My goal in this thrust is to quantify metrics of resilient estimation and control performance in connected autonomous systems
and design algorithms to mitigate the impact of attacks.
The security countermeasures also need to be computationally efficient and scale even with large number of potential attack vectors.
Initial efforts towards these goals have been on large scale sensor management subject to denial-of-service attacks using the mathematical tool of submodularity (link).
Resiliency is also cutting across themes in this statement including, for example, secure low-latency high-reliability control systems, and secure learning for autonomous systems.
Application Domains
• Transportation.
The low-latency high-reliability control and communication developments of Drive 1 are of particular interest to vehicle-to-vehicle and vehicle-to-infrastructure connectivity.
My plan will be to enable self-driving cars and platooning trucks to exchange information about current state, velocity, intended directions, or observed obstacles with the goal of improving fuel efficiency and road utilization while at the same time maintaining strict safe spaces even at high speeds.
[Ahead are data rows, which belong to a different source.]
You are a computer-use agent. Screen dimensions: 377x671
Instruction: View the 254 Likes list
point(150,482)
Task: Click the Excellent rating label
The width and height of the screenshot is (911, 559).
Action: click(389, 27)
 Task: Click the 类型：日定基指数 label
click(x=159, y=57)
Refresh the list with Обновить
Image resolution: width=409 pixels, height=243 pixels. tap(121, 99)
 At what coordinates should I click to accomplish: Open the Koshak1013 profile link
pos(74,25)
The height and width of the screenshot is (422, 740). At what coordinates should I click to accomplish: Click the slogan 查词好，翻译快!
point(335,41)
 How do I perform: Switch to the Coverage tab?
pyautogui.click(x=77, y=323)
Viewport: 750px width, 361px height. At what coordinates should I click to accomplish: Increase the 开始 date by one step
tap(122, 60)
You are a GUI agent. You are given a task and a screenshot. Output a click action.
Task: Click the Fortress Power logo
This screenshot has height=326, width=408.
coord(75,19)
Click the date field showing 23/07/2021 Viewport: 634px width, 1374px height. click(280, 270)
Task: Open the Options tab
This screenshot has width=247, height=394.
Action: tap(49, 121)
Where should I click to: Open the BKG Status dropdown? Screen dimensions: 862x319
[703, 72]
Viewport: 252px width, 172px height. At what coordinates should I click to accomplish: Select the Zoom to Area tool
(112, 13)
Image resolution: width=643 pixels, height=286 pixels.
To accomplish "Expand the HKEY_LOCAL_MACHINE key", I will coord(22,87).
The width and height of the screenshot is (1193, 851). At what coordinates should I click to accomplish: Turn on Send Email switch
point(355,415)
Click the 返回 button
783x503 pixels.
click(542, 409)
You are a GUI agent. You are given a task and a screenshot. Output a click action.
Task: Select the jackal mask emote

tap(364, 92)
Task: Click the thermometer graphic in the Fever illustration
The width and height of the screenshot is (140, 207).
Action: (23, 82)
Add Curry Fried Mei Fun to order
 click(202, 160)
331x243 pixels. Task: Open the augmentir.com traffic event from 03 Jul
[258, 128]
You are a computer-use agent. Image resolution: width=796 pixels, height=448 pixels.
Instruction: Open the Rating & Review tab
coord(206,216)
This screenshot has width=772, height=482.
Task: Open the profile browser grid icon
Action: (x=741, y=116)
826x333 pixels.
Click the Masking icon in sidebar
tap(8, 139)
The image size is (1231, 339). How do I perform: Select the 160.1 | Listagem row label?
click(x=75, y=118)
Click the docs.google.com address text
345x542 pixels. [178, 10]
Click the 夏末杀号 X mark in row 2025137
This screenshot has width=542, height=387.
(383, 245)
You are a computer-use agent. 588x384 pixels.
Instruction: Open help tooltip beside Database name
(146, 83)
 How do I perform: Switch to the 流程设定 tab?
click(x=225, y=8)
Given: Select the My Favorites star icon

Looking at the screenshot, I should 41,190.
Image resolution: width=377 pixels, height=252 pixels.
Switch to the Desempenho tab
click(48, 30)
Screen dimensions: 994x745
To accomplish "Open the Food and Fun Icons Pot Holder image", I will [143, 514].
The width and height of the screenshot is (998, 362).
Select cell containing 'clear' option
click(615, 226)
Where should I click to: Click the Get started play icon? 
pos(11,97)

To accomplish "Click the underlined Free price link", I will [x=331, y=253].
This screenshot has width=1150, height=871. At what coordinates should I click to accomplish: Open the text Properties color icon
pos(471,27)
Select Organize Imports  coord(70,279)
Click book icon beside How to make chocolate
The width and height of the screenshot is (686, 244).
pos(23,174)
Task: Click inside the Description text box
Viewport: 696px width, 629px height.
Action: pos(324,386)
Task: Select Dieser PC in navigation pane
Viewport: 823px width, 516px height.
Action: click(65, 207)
• Robotics. Mobile agents in partially known environments must reliably collect valuable information with as few samples as possible and maintain safety and operational constraints at all times. I plan to evaluate the safe autonomy and interconnected learning of Drive 2 in these scenarios. Furthermore, I plan to consider mobile agents in military operations that must accomplish tasks even under adversarial communication interference and data manipulation, incorporating resiliency developed in Drive 3.
• Smart Infrastructures.
Future smart infrastructures will be instrumented with large numbers of wireless devices. I plan to evaluate the developments of Drive 1, especially in terms of scalability, in applications including monitoring of built environments, smart cities, environmental processes and agriculture systems. My goal will be to illustrate how connectivity improves performance metrics such as productivity and quality of monitoring.